WHAT IS NEEDED - The expected output is the first line of the data below and every line after it, up to and including the line containing "November 2024 (64, 1164)", each reproduced exactly.

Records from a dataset
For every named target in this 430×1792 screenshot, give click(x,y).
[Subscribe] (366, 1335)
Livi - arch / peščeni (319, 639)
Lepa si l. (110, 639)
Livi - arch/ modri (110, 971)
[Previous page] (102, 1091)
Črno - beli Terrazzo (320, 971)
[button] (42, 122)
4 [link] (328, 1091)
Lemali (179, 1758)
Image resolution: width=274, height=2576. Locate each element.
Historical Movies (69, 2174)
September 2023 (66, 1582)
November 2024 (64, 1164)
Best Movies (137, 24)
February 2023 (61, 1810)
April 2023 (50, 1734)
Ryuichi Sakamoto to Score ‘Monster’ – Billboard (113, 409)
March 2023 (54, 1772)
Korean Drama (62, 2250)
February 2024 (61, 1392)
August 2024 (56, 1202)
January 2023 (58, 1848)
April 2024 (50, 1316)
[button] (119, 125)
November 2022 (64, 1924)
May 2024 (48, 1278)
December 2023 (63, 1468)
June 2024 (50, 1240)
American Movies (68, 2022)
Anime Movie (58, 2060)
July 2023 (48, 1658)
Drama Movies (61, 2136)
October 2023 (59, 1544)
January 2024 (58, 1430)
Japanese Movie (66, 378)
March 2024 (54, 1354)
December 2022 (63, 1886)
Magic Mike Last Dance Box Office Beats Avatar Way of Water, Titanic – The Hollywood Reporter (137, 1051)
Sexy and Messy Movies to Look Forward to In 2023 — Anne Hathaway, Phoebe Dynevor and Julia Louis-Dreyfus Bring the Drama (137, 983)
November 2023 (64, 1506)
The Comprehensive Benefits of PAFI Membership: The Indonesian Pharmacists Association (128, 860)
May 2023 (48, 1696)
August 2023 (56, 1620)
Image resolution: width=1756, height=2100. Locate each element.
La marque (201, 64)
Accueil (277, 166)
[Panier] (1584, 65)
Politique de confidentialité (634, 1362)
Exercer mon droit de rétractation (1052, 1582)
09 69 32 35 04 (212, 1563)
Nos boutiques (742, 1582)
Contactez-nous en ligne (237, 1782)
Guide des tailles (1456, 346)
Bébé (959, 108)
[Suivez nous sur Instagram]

EXPECTED ANSWER -
For every named target in this 430×1792 screenshot, give click(x,y).
[Subscribe] (366, 1335)
Livi - arch / peščeni (319, 639)
Lepa si l. (110, 639)
Livi - arch/ modri (110, 971)
[Previous page] (102, 1091)
Črno - beli Terrazzo (320, 971)
[button] (42, 122)
4 [link] (328, 1091)
Lemali (179, 1758)
Image resolution: width=274, height=2576. Locate each element.
Historical Movies (69, 2174)
September 2023 (66, 1582)
November 2024 (64, 1164)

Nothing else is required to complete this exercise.